Work task
Copy word for word the part of the experiments page below that opens with the words containing "Select an Experiment" and closes with "the experiment report.".

Passage to read
Experiments

Experimentation helps you make data-driven product decisions by measuring the real impact of changes on user behavior. Mixpanel is an ideal place to run experiments because all your product analytics data is already here.

The Experiment Report is a separately priced product add-on currently only offered to those on the Enterprise Plan. See our pricing page for more details.Customers who have not purchased the Experiment add-on will be able to create up to 3 experiments per organization. Please note that creation is irreversible.

Why Experiment?

Experimentation helps you make data-driven product decisions by measuring the real impact of changes on user behavior. Mixpanel provides comprehensive insights into how changes affect your users’ journey.

Prerequisites

Before getting started with experiments:

Exposure Event Tracking: Implement your experimentation events (see Implementation below)
Baseline Metrics: Ensure that Mixpanel is already tracking your key metrics

Experiment Process

The experiment workflow follows these stages: Plan → Setup & Launch → Monitor → Interpret Results → Make Decisions

Plan: Define hypothesis, success metrics, and test parameters
Setup & Launch: Configure experiment settings and begin exposure
Monitor: Track experiment progress and data collection
Interpret Results: Analyze statistical significance and lift
Make Decisions: Choose whether to ship, iterate, or abandon changes

Setup & Launch Your Experiment

Select an Experiment

Click ‘New Experiment’ from the Experiment report menu and select your experiment. Any experiment started in the last 30 days will automatically be detected and populated in the dropdown.

Only experiments tracked via exposure events ($experiment_started) can be analyzed in the experiment report.

Choose the Control Variant

Select the ‘Variant’ that represents your control. All your other variant(s) will be compared to the control, i.e., how much better they perform compared to the control variant.

Choose Success Metrics

Choose the primary metrics of success for the experiment. You can choose from either saved Mixpanel metrics or create a new metric leveraging the query panel. You can also add secondary metrics and guardrail metrics as required.

Select the Test Duration

Enter either the sample size (the number of users to be exposed to the experiment) or the minimum number of days you want the experiment to run. This will determine the test duration.

Confirm Default Configurations

Mixpanel has set default automatic configurations:

Experiment Model type: Sequential
Confidence Threshold: 95%
Experiment Start Date: Date of the first user exposed to the experiment

Modify them as needed for your experiment.

Information shown
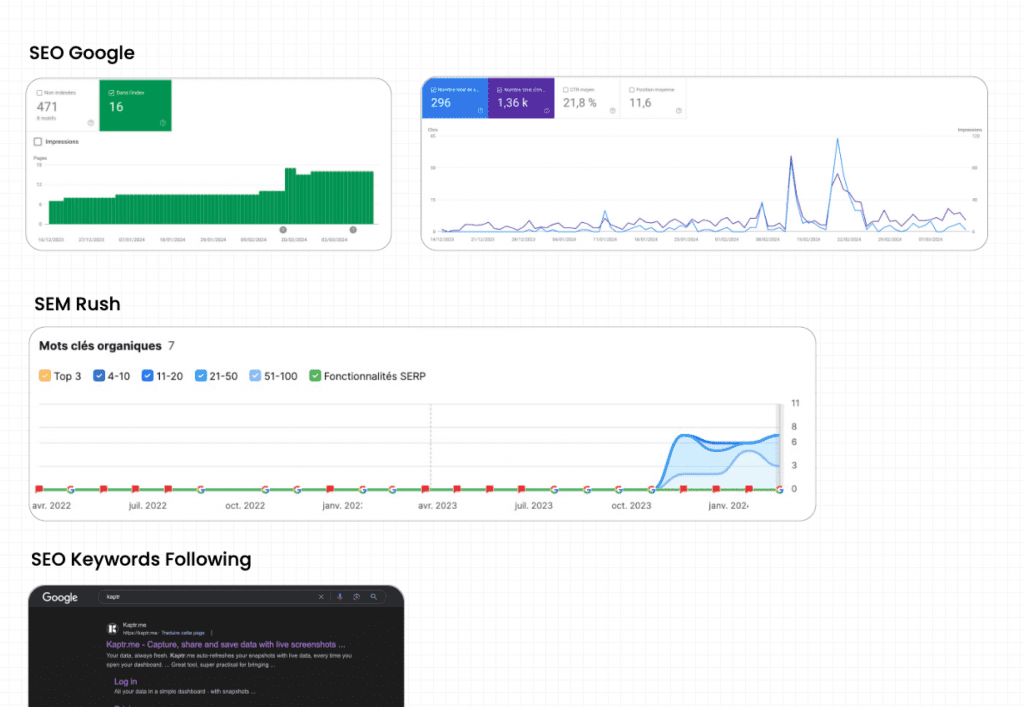Screen dimensions: 1024x707
Task: Click the Kaptr.me favicon in search result
Action: click(x=111, y=630)
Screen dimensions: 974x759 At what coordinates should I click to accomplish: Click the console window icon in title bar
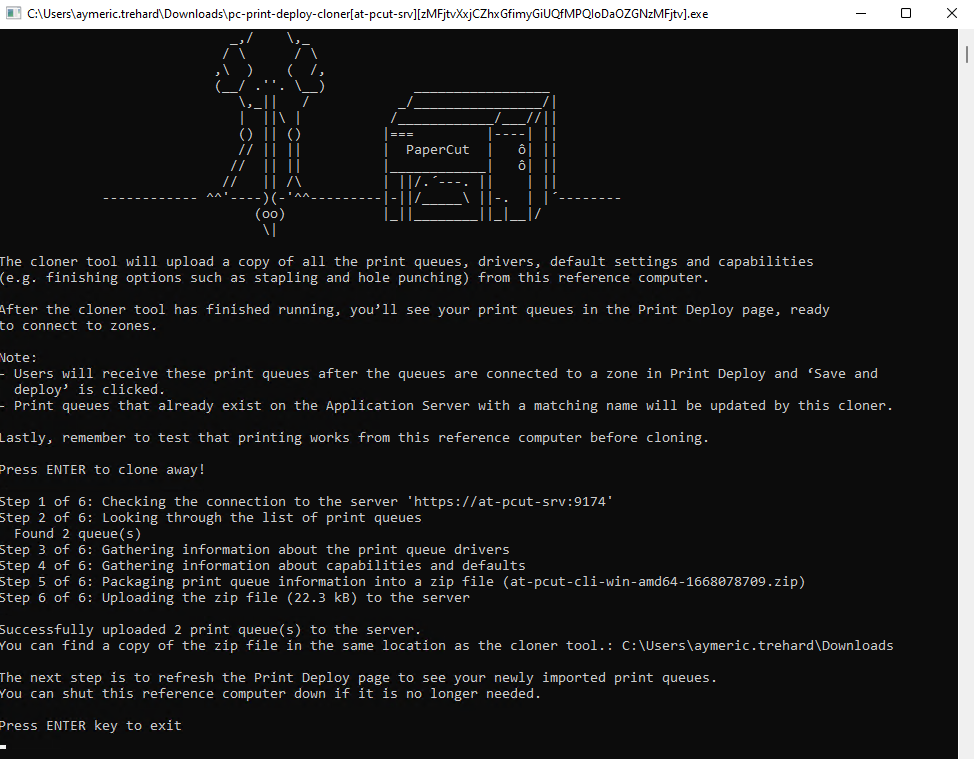pos(13,13)
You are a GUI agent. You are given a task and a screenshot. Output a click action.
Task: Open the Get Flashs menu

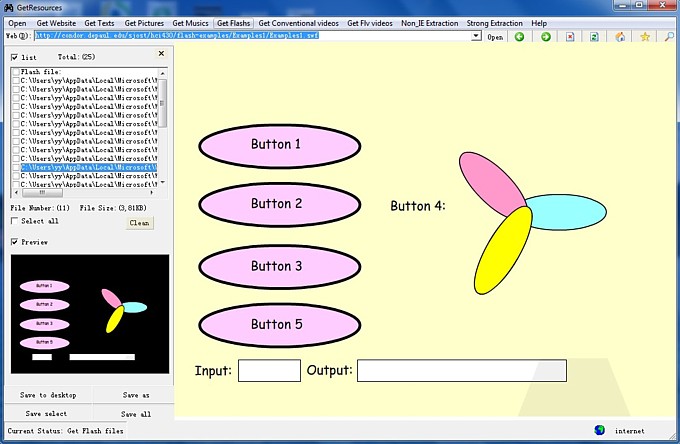(x=233, y=22)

Answer
Select an Experiment

Click ‘New Experiment’ from the Experiment report menu and select your experiment. Any experiment started in the last 30 days will automatically be detected and populated in the dropdown.

Only experiments tracked via exposure events ($experiment_started) can be analyzed in the experiment report.